Defining community is relevant to many of us, pandemic or not: Nearly 8 percent of people globally move every year, and 21 percent move at least once every five years.

Last summer, I was one of those people. On our very first day here in McMinnville, Oregon, last July, I went with my husband and our kids to one of the local grocery stores. I stopped to scan the bulletin board and saw a flyer calling for speaker applications for TEDxMcMinnville, due that night. I dashed back to our AirBnB and tapped out my application, and was thrilled to be accepted a few weeks later.

As preparations got underway, it quickly became clear to me that the real prize of participating was not the chance to stand on that round red carpet, but to get to know my new hometown. The TEDx committee, including leaders from across the city, convened the speaker cohort early and often, and encouraged us to get together in between our official gatherings. I got to know my fellow speakers not through idle small talk at school pickup (though I crave that now), but through their “ideas worth spreading,” as TED’s tagline goes.

I get energy from serendipitous encounters underpinned by a shared sense of place.

Soon, I began seeing my new friends around town—at our kids’ soccer games, at the grocery store—which I’ve come to realize is important to me for feeling at home, and I’m missing terribly in our current state of lockdown: I get energy from serendipitous encounters underpinned by a shared sense of place.

Running into acquaintances isn’t unusual in this city of 34,000, but it also happens with surprising frequency in the other place I call home: New York City. In contrast, part of why I never felt at home in Seattle, where we lived for three years, is that I never ran into people I knew, even in the places where I felt like I should: at kids’ concerts, at events related to socially responsible business, at road races, in my own neighborhood. Perhaps I didn’t try hard enough, or the “Seattle Freeze” is real; I’ll never know.

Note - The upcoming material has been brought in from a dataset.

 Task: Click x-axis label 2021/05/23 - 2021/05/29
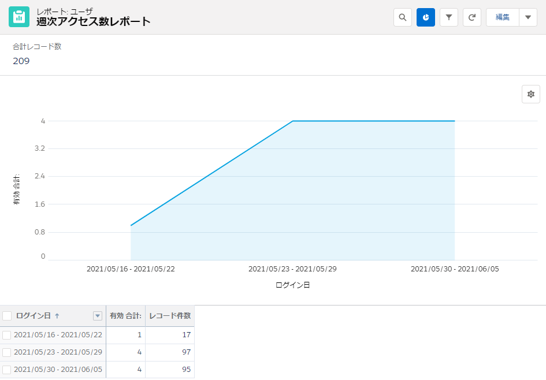[x=292, y=269]
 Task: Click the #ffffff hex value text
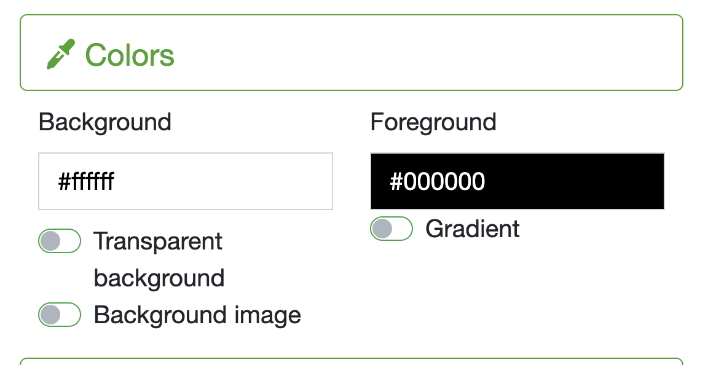[x=86, y=181]
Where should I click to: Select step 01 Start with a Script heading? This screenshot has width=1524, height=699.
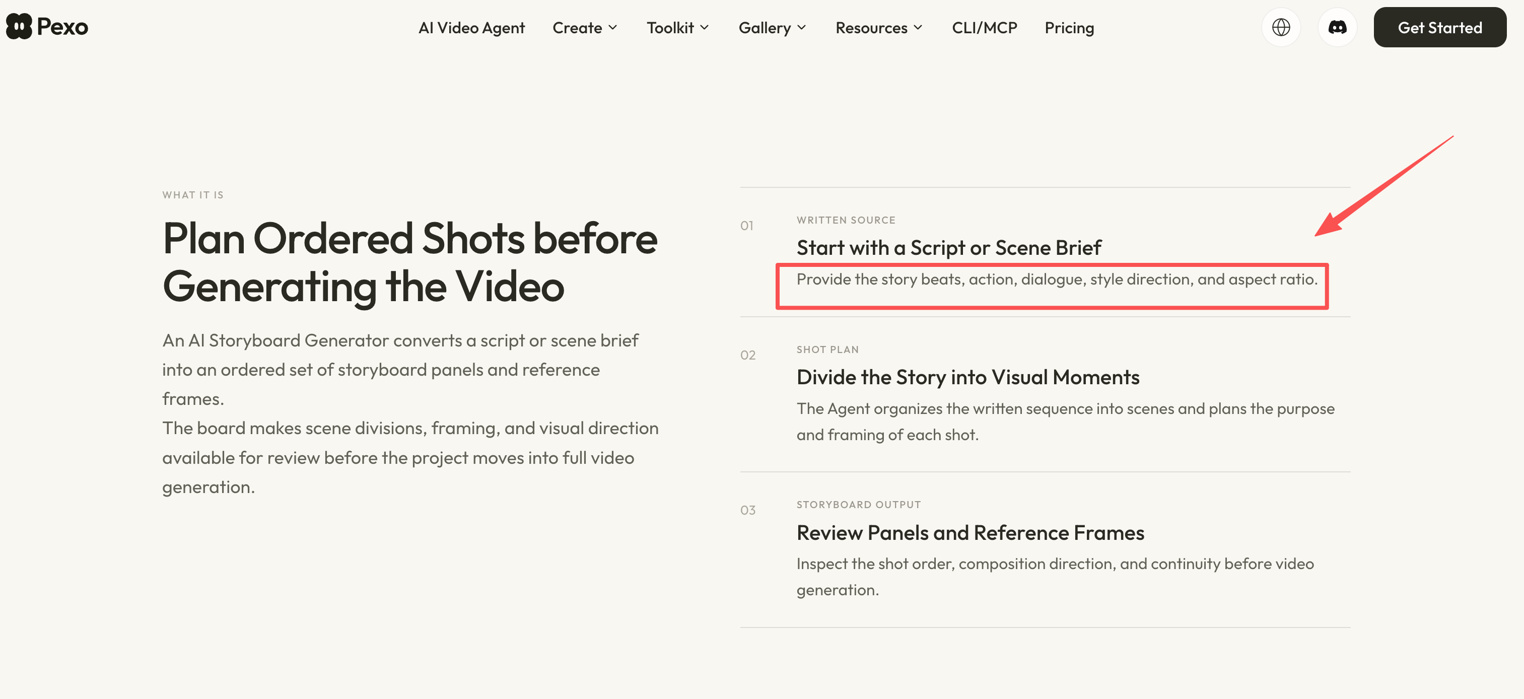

For me, New York City will always be home, and I miss its diversity and energy; in times of crisis like this one, I miss my birthplace even more. But McMinnville is the right place for us right now: My husband is A to Z Wineworks’ first Artist in Residence, and we are a six-minute walk from a picture-perfect public elementary school, where our kids are thriving (and presumably will be again when schools eventually reopen). We are living a simpler, less expensive, more sustainable life than we could in New York, which is what we want at the moment.

So McMinnville is home for now. And thanks to the TEDx experience, it feels like home. This makes the pandemic all the more painful, since I know many of the small business owners and community members for whom this is devastating. The pain is the same sort of heartache I feel for New York, so I feel its meaning. I’m starting to see this community—my community—band together in amazing ways, which I hope to be able to report on in the future.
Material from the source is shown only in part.